* _Selected extract_:
┌────────

Qualitative Analysis


Qualitative analysis is used in the determination of the identity of a
substance. It is different from quantitative analysis, which deals with the
determination of the amount of a substance. In this experiment, qualitative
analysis techniques are used to determine whether or not a sample contains a
certain ion. When using this method, an unknown and a reactant are mixed. The
result of the reaction leads to a conclusion about the presence or absence of
certain ions in the unknown. Many ions react in similar ways, and although the
addition of one reagent to an unknown may not identify the ion, it limits the
possibilities as to what the ion could be. A sequence of reactions used to
analyze a sample is called a scheme, and it usually requires a large number of
reagents and separation steps. For this experiment, the unknown may contain
anywhere from 2 to all of the following cations and anions: Cations Anions Ag+

Cl- Ba2+ SO42- Fe3+ PO43- Cu2+ Cr3+ The following reagents are used to identify
the ions: 1M H2SO4 2M HCl 2M NH4OH (labeled as NH4+) 2M NaOH .1M Ba(NO3)2
(labeled as .1M Ba2+) .1M AgNO3 (labeled as .1M Ag+) The first four are used to
identify the cations, and the last two, used in conjunction with the first four,
are used to identify the anions. The identification of the ions is mainly based
on solubilities. This means that something must be known about the solubility
characteristics of the different ions in the presence of the available reagents.

The point of the first part of the experiment is to learn which reagents cause
the ions to form precipitates, and which reagents dissolve the precipitates
formed by the ions. This information is used to make the flow charts for the
identification on the unknown ions. For example, it is important to know that a
certain reagent will dissolve the precipitate formed by one ion, while it will
not dissolve the precipitate formed by another ion. This can be used to
distinguish between two different precipitates present in a solution, or to
confirm which ion formed the precipitate and therefore was present in the
solution. When carrying out the reactions, avoid adding an excess of reagent to
the solution. This is because some precipitates redissolve in an excess of the
reagent. Therefore, in cases where one drop of reagent produces a precipitate, 3
or more drops could completely dissolve the precipitate without it ever being
visible to the eye. This would cause a large error in the scheme developed to
identify the unknown ions. Experimental: The first part of the experiment
consists of reacting the cations and anions with the reagents in order to see
what the reaction will result in (precipitate or no precipitate). The cations
were each reacted with the first four reagents listed in the introduction
(H2SO4, HCl, NH4+, and NaOH). Then, the anions were each reacted with Ba2+ and

Ag+. This was done by placing 2 drops of the ion in the test tube and then
adding 2 drops of reagent. Each cation was reacted with each of the 4 reagents
before moving on to the next cation to be tested. Prior to performing the
reactions, a chart was made like the one in the data and calculations section.

└────────

* _Stated goal_: Rewrite the qualitative analysis passage starting with "Ag+. This was" and going on through "and calculations section.", putting "centrifuge tube" in place of "test tube".

* _Supplied entries_:
┌────────

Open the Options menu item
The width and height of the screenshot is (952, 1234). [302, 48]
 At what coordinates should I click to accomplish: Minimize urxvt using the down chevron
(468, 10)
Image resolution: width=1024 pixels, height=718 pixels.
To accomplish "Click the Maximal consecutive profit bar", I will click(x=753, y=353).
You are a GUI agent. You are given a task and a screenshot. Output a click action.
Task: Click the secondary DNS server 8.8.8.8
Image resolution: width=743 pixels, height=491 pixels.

└────────

* _Task result_:
Ag+. This was done by placing 2 drops of the ion in the centrifuge tube and then
adding 2 drops of reagent. Each cation was reacted with each of the 4 reagents
before moving on to the next cation to be tested. Prior to performing the
reactions, a chart was made like the one in the data and calculations section.